Today the European Union (EU) approved two new financial assistance programmes for Tunisia, for a total of €110 million. These two programmes are part of the additional aid being provided by the EU to Tunisia following the January 2011 revolution, aimed at supporting the political and economic transition by improving economic and social conditions and developing new sources of employment.

The first programme, which has a budget of €90 million, supports the economic recovery measures recently adopted by the Tunisian government and is aimed at hitherto particularly disadvantaged social groups - the inland regions, unemployed graduates, the poorest families – better governance and job creation. These measures will also be supported by loans from the World Bank, the African Development Bank and the French Development Agency.

The second programme is aimed at increasing the dynamism and competitiveness of the Tunisian economy through a budget of €20 million for national modernisation policies in the services sector.

Štefan Füle, Commissioner for Enlargement and European Neighbourhood Policy, stated: “The economic recovery support programme demonstrates the European Commission’s support for the recovery measures taken by the Tunisian government and its confidence in the future potential of the Tunisian economy. The Commission is determined to support the efforts of the authorities rapidly to restore stronger growth in order to promote job creation, improve social conditions for the most disadvantaged Tunisians and reduce disparities between regions. ”

This approach is based on a closer partnership with Tunisia, which was reinforced by the adoption of the Joint Communications of the European Commission and the High Representative of the EU for Foreign Affairs and Security Policy “A partnership for democracy and shared prosperity with the Southern Mediterranean” and “A new response to a changing neighbourhood”.

Since the start of the Tunisian revolution the European Commission has already released further assistance for Tunisia to support the electoral process, civil society organisations, the reinforcement of fundamental freedoms and local development. The Commission is currently drawing up a new Support Programme for less‑favoured areas. A decision will be taken on this programme in the near future.

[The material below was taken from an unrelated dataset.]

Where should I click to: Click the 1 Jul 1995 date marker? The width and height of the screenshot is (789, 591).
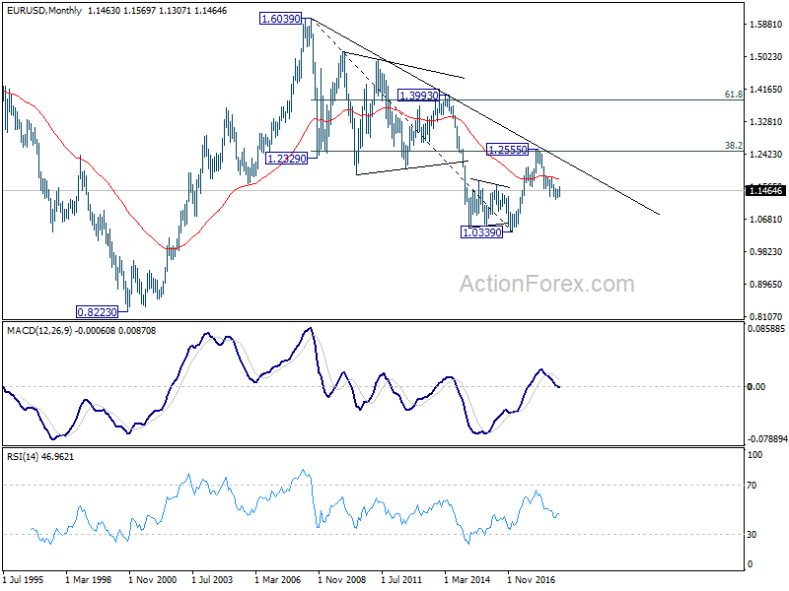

The economic recovery support programme, which has a budget of €90 million, will support the economic reforms formulated by the government to reinforce the process of economic and political transition. The measures taken will contribute to a rapid return to economic growth through ambitious measures to support economic activity; the reduction of inequalities, thanks to the readjustment of public intervention in support of hitherto particularly disadvantaged regions and social groups (inland regions, unemployed graduates and the poorest families); and better governance, guaranteeing greater transparency around the activities of the public administration.

The Programme also provides for actions in the area of public contracts, to make them more efficient and transparent; the area of micro-finance, to make its development throughout the territory more widespread and sustainable; the financial sector, to improve bank governance; and public administration, to guarantee access to administrative documents for all citizens. These wide-ranging measures contribute to reinforcing the economic and political transition, but also lay the groundwork for new management methods that are more transparent and more in line with the needs of Tunisians.

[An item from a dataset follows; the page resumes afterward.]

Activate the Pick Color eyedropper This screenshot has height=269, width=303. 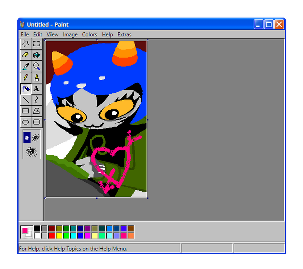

The main aims of the service competitiveness support programme, which has a budget of €20 million, are to strengthen the institutional capacities of the intermediary organisations, strengthen the capacity of Tunisian businesses to develop exports that can compete internationally and improve the sector’s business environment by better defining of its needs. The European programme will thus make it possible to reinforce the Tunisian liberalisation and integration policy, which has not achieved the expected results, particularly in terms of growth and productivity rates in the services sector, which have not yet reached their true potential.